## Passage

The above are restored versions of a Province advance feature and review by Michael Walsh originally published in 1980 and 1981. For additional information on this archived material, please visit my FAQ.

Afterword: With the exception of documentary, no movie genre is required to tell the truth. The purpose of the commercial film business is to maximize ticket sales, and the best way to do that is to make entertaining movies. Inevitably, controversy ensues when a filmmaker attempts to recreate historical events or makes the claim that his or her work is "based on a true story." In 1976, shortly after the release of All the President's Men, I chatted with director Alan J. Pakula about how he shaped the truth of a non-fiction account of the Washington Post's Watergate investigation into the reality of his movie adaptation. Pakula got it right, and his film remains a classic.
    Director Peter Hunt was making a different kind of movie. As a newspaper film critic, my first job was to advise readers on a given picture's entertainment value. Overall, I assumed that most claims of "truth" were taken with the proverbial grain of salt by the big studios and audience alike. In the case of Death Hunt, though, I really believed the publicists had crossed the line. Had they not been so insistent upon their "truth" claim, I probably would have viewed it as just another gun-happy frontier bromance, a spaghetti western set in the far north. They did, so I couldn't.

## Dataset entries
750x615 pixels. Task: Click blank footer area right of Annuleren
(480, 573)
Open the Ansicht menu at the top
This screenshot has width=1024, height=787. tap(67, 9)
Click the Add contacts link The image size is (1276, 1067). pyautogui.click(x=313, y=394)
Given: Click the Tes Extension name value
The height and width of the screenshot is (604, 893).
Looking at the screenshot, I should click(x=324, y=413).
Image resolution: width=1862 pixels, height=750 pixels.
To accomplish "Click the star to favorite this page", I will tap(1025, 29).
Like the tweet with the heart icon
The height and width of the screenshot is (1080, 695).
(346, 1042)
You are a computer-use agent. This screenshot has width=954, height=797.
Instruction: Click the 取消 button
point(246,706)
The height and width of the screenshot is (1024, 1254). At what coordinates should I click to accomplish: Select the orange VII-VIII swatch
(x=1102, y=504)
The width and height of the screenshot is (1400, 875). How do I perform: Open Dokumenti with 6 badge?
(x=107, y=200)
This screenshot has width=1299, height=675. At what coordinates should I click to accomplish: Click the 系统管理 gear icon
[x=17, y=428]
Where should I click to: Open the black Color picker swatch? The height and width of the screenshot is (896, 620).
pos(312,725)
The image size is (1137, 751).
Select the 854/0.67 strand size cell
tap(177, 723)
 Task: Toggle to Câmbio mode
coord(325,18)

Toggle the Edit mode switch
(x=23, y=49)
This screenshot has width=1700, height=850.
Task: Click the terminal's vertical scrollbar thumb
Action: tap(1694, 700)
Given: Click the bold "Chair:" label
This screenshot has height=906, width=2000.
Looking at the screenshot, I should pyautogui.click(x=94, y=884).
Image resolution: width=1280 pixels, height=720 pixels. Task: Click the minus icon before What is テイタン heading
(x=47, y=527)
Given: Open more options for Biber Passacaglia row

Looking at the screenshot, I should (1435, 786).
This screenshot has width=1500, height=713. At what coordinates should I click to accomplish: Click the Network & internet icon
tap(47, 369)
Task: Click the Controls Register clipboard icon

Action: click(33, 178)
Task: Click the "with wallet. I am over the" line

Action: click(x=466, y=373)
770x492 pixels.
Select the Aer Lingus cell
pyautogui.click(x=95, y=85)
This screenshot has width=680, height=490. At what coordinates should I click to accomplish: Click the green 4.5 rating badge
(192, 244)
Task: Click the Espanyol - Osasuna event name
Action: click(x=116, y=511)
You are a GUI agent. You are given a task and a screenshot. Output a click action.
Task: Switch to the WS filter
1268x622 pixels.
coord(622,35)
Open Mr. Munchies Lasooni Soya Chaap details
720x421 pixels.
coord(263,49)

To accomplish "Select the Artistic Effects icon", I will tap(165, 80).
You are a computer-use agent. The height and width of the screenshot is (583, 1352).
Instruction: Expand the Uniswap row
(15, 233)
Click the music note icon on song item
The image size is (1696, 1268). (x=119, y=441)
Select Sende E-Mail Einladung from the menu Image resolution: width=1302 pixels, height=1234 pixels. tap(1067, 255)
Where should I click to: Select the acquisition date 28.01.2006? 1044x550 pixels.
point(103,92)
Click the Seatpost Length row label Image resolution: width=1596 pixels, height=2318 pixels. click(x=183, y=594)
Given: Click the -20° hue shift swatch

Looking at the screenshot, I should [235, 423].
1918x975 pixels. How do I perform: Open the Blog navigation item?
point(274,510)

## Exercise description
Pick up the afterword on Death Hunt and its "true story" claim right after its final sentence, and continue it in the same first-person critic's voice.

## The answer
    Somewhere between the production announcement cited in my 1980 feature story and Death Hunt's 1981 release, Angie Dickinson replaced Joan Collins as Lee Marvin's love interest in what was their third (and last) screen pairing. No one noticed because the picture's main casting focus was on the reunion of Marvin with Charles Bronson. In their previous meeting, Bronson had been part of the team assembled by Marvin in 1967's The Dirty Dozen. In the years between, Bronson become a major star. Not only did he get top billing in Death Hunt, but the picture's name was changed to echo that of his biggest hit, 1974's Death Wish.

See also: In 1885, when the RCMP was still called the North West Mounted Police, its officers undertook a manhunt for a fugitive Cree named Almighty Voice. Director Claude Fournier's 1974 feature Alien Thunder was based on that true story.